やがて来る冬を考えつつも、今は自分自身の疲れを癒すことに精一杯だった。何週間か前に予約したサロンのページを見てにんまりする。
働く女性のご褒美と言ったら、やはりスイーツとエステ。OLよりも身体は動かす方だが、それでも仕事ばかりだと筋肉は凝る。
サイトのトップページには、専門家のポケモン達が癒しのリラクゼーション! と謳っていた。癒しだなんて自称するとは。ひょっとして、ルビィちゃんのような見目麗しい可愛いポケモンに、マッサージしてもらえたりして! と浮き足立っていた。
「……久々に見たわ。あんなにいい笑顔のローブシン」
受付に、若い女性とキュワワーがいたので、更に期待は高まっていたが、施術担当のローブシンやダゲキナゲキが控えていたので淡い夢? は打ち砕かれた。

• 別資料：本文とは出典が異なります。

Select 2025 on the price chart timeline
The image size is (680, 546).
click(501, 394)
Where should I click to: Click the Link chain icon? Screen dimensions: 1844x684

しかし、流石はかくとうタイプ。元々硬い肩の筋肉や背筋も何のそのだった。温かい部屋で、ゆったりとアロマセラピーしてもらいつつのマッサージ。寝てしまう人が続出するのもよく分かる。
終わった後に、しばらくルビィちゃんらとゆっくりハーブティーを飲んでいた。ルビィちゃんの膝には、コアの姿のメテノちゃん。あのコアが割れると消滅するとか言われていて、慣れていても割れないか些か不安になる。
「明日、何しようかしら」
週に一日か二日ある休日。珍しく予定がなかった。そういう時は、大抵バトルタワーに行くか一人酒なんだけど。
何気なく、写真ロールを漁っていたら、少し気になる人を発見した。寄り道して会いに行こうかな? その途中ですれ違った、さっきのあまりにも眩しい笑顔のローブシンにはチップを支払った。すると、受付のお姉さんの手持ちだったようで、お礼を言われる。
見た目じゃ手持ちは分からないものだ。
♢
休日の朝は遅い。というよりも殆ど昼だった。
髪を簡単にセットし、朝食を兼ねた手抜き炒飯を作って食べる。着替えや掃除を簡単にしたところで、溜まっていた洗濯と食器洗いが目につく。見ないふり……をしたかったが、メテノちゃんがじっとこちらを見てくる。
「もう、やりますやります〜!」
渋々と、食器洗剤をスポンジに取って撫でた。見張りのルビィちゃんが、プクッとこちらを見つめている。今度、食器洗浄機買おうかしら?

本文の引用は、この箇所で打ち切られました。